Highlights/ Comments

The Water Services Regulation Authority of England and Wales (Ofwat), has released a new guideline for the water industry operating in United Kingdom, limiting the return or WACC for their water assets at 3.85% (a range of 3.09% to 4.61% after taking account of incentives/penalties) over the next 5 years regulatory period (FY15-FY20).

Additionally, extra pressure is envisaged to come from retail competition in the sector in 2017.

However, the proposal is still under development, pending finalization in Jan 2015 by Ofwat.

Following the guideline release, Fitch Rating

agency has revised the UK water sector's Rating

Outlook to Negative from Stable.

For FY10-FY15, Wessex (100% owned subsidiary of YTLP) enjoyed a return of 5.5% based on WACC, which is comparatively higher than the proposed 3.85% benchmark by Ofwat.

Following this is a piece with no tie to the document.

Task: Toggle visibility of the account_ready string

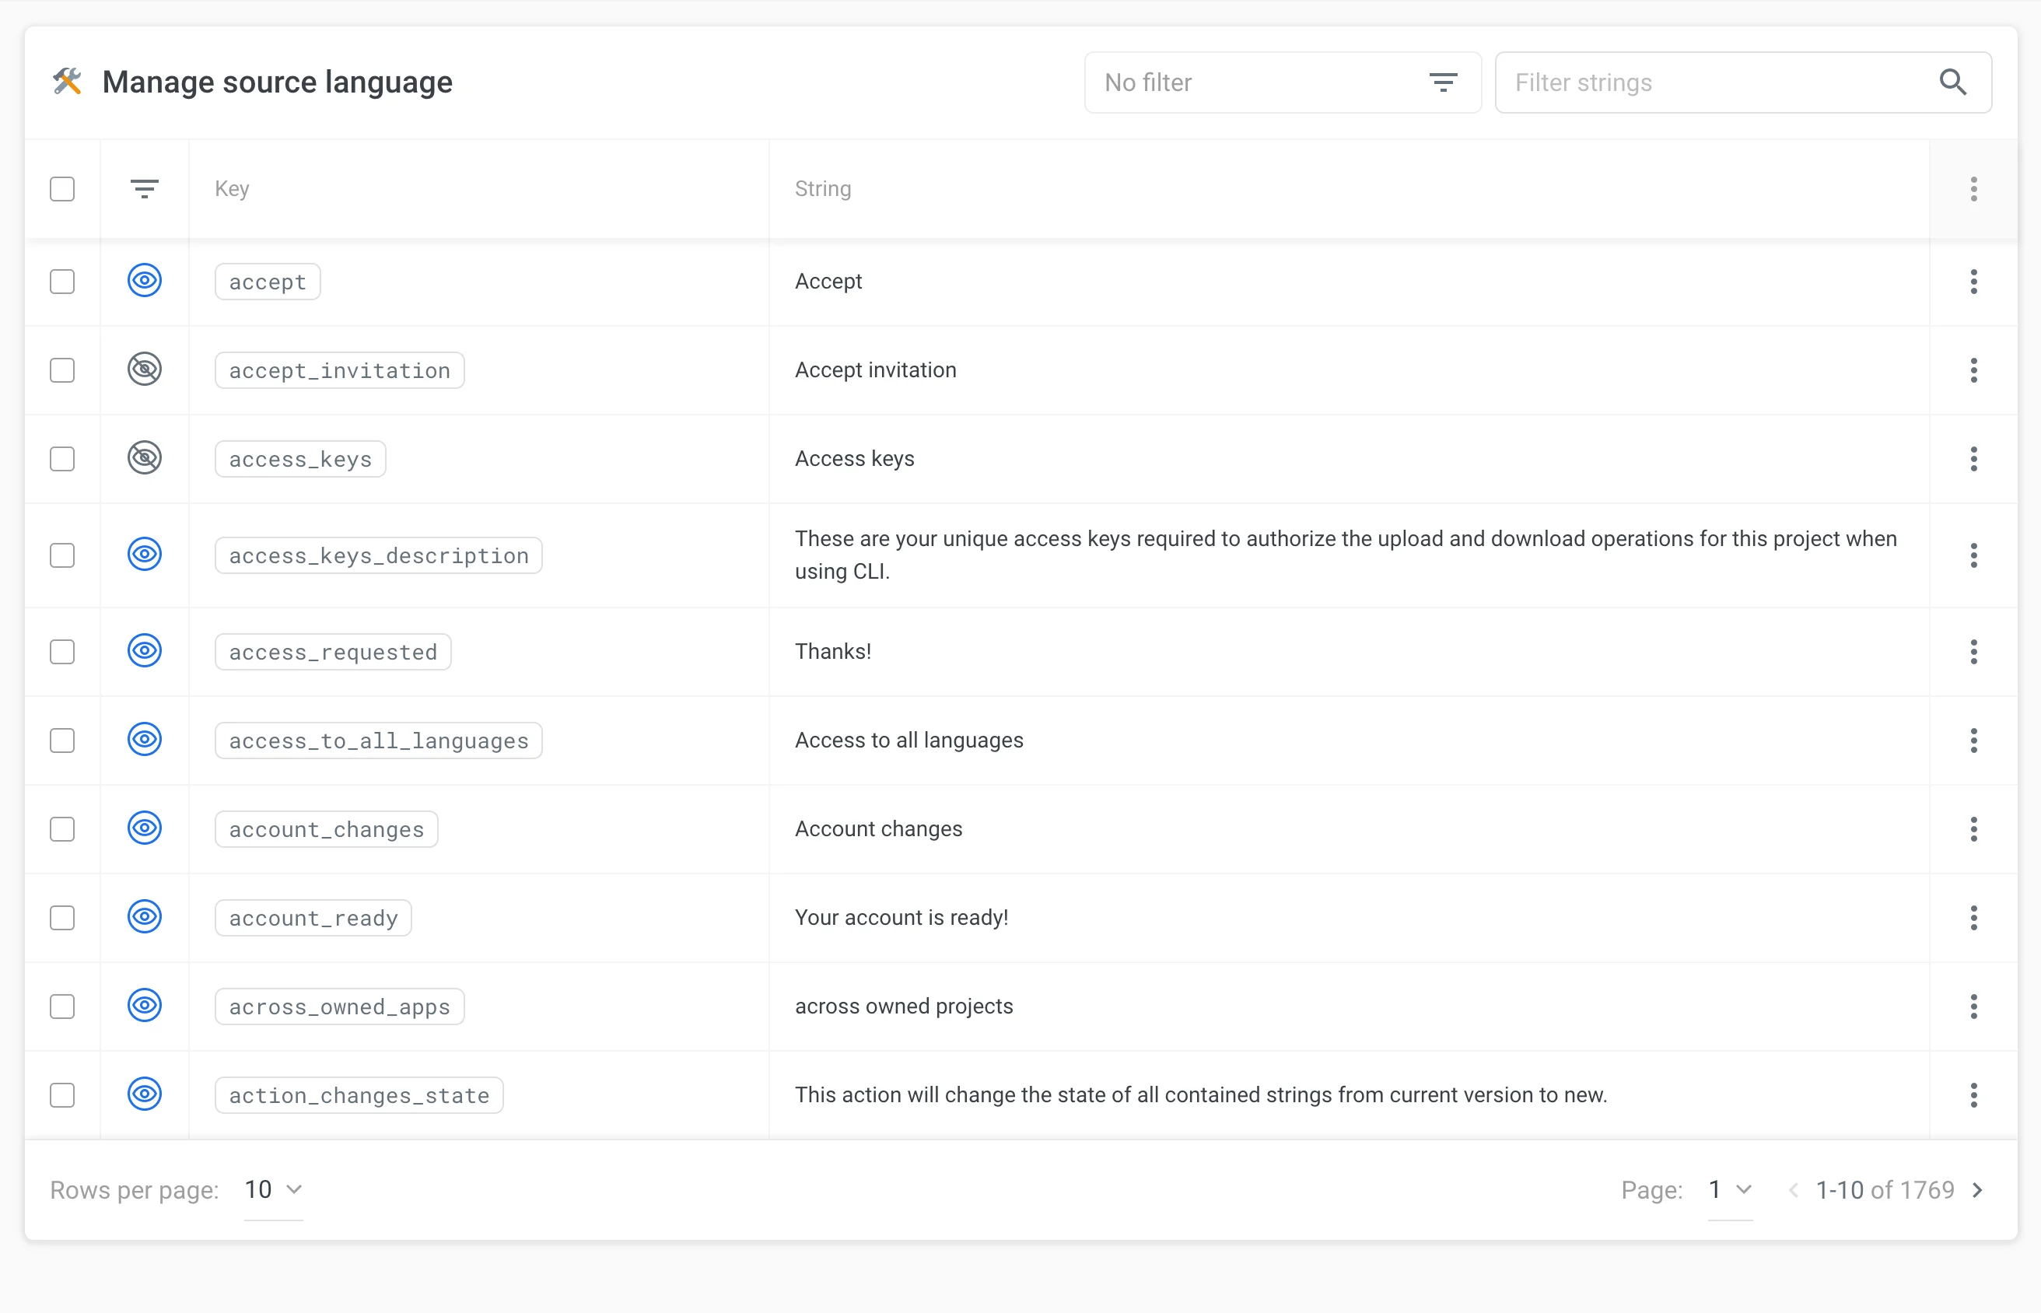Action: pos(144,917)
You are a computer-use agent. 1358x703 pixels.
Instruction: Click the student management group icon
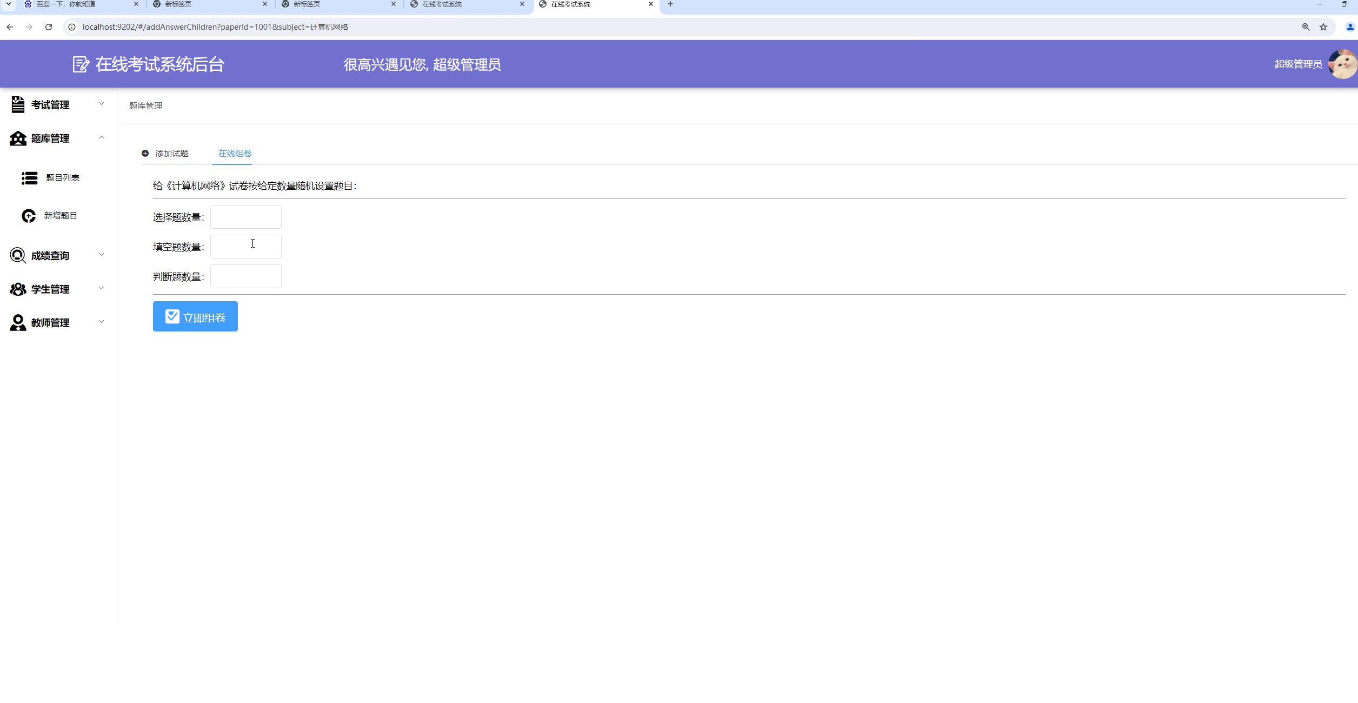(x=18, y=289)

With the new policy in place by 2015, Wessex is expected to experience potentially lower returns (margins) due to regulatory constraints as well as higher cost of borrowings (post rating downgrade by Fitch Rating). Furthermore, Wessex will need to ensure improvement in operation efficiencies to enjoy the incentives rate.

Risks

  • Appreciation of RM against other foreign currencies.
  • Higher fuel cost.
  • Regulatory constraints.
  • YTLC facing strong competition from existing telcos.

Forecasts

Unchanged at this juncture, pending finalization of the policy by Jan 2015.

Rating

HOLD 

Positives

  • Strong and stable cash flow.
  • Large cash piles (RM8.1bn) allowing YTLP to look for more value accretive acquisitions

Negatives

  • The increasing competitive environment for YTLC especially with the implementation of LTE networks.
  • High operating cost environment in United Kingdom (inflationary pressure) and Singapore (high fuel cost).
  • Expiry of Malaysia PPAs by Sept 2015.

Valuation

Maintained Hold with lower target price of RM1.66 (from RM1.85) as we factor in a 10% holding discount to SOP, for the potential earnings impact toWessex.